01 January 2011

A sticky wicket

Everyone KNOWS the American Civil War was about slavery.  Right?

Kinda.

Slavery was a component, but it had a lot more to do with the northern states telling the southern states what they were going to do about slavery than the actual slavery itself.

Maneuvering about how new territories were to decide whether slavery would be legal there or not had a lot to do with it as well.  There was a real concern that the new territories would become states and then simply outvote the slave states on the matter.  Massachusetts splitting Maine off as its own state just to get (prevent the slave states from getting one up really) more abolition votes reinforced the position.

Pressure was maintained on the issue until the southern states felt they had literally nothing to lose and everything to gain by leaving.  They felt they had no options besides the path taken to have any chance at all at deciding their own fate.

If only the thing that we were talking about wasn't the horrible institution of chattel slavery.

But there's also things like messing with the price of cotton through tariffs and export restrictions.

Things like Texas that had only just left Mexico over the very matter of self-determination.

Things like Florida having quite recently being Spain and not liking the return of the dictatorial air from afar.

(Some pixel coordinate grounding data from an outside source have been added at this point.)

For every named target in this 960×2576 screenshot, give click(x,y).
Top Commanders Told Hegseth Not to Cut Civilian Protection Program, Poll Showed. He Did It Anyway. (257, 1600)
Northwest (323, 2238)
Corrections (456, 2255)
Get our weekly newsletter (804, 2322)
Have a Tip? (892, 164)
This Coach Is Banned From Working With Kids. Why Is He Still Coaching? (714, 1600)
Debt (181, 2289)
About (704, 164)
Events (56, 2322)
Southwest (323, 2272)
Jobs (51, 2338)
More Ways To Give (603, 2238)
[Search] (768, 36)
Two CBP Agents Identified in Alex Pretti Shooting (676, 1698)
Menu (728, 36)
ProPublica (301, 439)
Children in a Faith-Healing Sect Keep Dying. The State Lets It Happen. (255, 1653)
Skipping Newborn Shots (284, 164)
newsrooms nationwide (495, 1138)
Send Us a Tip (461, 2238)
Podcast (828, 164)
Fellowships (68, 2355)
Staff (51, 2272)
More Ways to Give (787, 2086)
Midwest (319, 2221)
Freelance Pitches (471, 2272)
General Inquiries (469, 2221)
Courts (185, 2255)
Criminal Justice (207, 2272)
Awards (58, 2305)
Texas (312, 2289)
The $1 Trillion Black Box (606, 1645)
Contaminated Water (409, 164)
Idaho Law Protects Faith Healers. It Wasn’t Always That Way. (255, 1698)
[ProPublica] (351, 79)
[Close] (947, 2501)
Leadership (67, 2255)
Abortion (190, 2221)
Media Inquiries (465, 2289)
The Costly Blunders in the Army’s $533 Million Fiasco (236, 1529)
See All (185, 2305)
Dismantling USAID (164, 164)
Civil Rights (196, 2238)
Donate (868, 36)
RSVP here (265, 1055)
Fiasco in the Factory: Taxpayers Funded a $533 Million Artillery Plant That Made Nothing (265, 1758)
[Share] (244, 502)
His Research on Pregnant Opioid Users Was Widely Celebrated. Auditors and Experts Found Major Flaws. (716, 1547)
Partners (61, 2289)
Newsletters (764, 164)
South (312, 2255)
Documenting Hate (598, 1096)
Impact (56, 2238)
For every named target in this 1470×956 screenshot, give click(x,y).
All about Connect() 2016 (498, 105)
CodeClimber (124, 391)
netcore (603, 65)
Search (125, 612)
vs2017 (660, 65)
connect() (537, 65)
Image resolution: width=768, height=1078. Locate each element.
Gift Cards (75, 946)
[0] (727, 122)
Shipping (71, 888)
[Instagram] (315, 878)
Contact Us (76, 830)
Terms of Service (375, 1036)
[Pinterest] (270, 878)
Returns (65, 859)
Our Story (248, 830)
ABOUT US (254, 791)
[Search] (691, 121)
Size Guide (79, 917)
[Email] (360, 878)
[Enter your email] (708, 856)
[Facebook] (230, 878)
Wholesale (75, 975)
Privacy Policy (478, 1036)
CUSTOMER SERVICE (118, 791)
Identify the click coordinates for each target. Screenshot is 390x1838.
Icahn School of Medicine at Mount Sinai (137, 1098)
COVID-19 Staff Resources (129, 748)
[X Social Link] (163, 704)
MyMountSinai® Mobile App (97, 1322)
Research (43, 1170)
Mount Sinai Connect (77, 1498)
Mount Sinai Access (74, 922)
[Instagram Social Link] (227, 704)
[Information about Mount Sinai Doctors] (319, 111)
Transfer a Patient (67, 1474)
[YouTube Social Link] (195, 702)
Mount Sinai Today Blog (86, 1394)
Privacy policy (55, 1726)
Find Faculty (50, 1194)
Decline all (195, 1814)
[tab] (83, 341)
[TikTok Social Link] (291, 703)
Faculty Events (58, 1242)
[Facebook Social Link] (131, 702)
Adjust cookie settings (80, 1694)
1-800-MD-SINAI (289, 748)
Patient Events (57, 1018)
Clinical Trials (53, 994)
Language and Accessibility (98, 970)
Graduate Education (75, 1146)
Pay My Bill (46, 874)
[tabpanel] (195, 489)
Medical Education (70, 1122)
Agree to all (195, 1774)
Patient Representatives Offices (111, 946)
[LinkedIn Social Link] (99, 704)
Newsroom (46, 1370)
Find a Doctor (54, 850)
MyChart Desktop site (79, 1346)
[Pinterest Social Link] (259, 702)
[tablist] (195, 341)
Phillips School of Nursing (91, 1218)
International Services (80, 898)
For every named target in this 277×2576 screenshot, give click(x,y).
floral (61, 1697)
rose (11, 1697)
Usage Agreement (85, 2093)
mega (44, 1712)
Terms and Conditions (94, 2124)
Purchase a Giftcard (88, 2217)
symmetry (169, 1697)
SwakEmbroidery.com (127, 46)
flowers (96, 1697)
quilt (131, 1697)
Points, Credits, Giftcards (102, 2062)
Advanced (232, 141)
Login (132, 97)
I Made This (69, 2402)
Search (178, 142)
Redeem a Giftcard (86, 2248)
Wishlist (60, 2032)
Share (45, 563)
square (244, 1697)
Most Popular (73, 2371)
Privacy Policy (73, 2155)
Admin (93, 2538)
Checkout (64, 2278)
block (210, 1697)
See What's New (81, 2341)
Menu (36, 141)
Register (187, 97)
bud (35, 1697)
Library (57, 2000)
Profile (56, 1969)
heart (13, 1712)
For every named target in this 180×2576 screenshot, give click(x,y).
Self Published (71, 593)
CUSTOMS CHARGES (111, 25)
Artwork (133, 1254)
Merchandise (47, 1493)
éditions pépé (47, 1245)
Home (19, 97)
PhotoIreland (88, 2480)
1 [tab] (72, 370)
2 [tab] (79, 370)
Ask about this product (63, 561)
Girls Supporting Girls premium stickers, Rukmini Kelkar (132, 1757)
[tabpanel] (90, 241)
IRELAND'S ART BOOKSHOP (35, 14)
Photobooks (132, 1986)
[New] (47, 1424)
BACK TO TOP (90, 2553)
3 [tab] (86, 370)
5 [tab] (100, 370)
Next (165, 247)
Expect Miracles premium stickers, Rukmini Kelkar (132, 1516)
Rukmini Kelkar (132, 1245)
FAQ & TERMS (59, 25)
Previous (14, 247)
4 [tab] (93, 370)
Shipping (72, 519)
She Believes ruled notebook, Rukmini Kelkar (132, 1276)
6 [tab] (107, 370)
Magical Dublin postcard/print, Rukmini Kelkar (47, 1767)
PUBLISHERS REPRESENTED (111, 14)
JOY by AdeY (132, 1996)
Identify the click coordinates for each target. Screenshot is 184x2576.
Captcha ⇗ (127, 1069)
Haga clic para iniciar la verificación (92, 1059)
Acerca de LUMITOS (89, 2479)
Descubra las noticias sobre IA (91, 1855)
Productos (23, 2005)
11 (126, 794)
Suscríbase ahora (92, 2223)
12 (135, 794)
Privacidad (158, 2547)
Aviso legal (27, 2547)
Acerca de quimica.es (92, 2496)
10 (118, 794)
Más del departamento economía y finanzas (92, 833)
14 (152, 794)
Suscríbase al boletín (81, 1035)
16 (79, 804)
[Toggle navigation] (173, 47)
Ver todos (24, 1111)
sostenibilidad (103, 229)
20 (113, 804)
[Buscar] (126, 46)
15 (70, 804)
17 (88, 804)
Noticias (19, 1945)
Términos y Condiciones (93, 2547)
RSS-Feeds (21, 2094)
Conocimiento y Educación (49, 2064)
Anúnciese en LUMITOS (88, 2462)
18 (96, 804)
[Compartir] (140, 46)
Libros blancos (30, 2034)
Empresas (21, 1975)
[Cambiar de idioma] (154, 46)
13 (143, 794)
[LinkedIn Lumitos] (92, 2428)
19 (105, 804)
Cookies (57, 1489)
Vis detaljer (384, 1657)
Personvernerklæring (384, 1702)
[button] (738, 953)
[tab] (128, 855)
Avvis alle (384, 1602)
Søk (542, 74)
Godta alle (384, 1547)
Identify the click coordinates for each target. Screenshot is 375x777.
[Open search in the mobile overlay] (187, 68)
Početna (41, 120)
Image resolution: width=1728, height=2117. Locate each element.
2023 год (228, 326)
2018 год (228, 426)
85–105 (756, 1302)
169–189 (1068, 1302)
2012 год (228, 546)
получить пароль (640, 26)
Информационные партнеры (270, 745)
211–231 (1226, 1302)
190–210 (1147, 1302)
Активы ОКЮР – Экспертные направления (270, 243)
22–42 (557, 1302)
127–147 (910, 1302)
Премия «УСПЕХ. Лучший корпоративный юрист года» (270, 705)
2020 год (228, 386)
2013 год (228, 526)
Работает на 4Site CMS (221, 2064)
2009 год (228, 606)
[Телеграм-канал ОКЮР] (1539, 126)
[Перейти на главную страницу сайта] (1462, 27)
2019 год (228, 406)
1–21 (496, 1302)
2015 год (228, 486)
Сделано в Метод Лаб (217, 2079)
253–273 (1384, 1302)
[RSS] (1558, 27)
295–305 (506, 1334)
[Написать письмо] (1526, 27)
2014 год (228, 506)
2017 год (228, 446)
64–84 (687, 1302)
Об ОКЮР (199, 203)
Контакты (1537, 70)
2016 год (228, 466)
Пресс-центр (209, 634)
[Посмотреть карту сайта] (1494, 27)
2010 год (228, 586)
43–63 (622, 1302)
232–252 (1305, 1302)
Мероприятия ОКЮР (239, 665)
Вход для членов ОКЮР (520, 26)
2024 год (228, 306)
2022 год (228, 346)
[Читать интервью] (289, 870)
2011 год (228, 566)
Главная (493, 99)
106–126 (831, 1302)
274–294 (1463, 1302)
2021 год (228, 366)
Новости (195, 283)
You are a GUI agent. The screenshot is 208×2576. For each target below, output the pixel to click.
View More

The war wasn't really about slavery to the everyday soldier until the emancipation proclamation.  To the Union it was about preserving the union; to the Confederates it was about deciding how (and by whom) they would be governed at a national level.

Slavery was dying on its own too.  Advances in agricultural technology were making it obsolete.  The Jim Crow version of slavery (sharecropping) didn't survive the technological advances either.  Brazil is a good proof of how slavery died in western civilization.

While we're talking about how evil slavery is, we should also consider the working conditions of an immigrant worker in a factory in, say, Pittsburg or New York City.  Some of those bog-Irish might have considered a slave's "lifestyle" to be a step up.

1 comment:

  1. I'd say that the precipitating events were John Brown's idiotic raid into Harpers Ferry (I've BEEN there and wouldn't try holding the place for anything; it's surrounded by mountains) followed closely by Abraham Lincoln being elected with no southern electoral votes. The south was used to controlling the Presidency.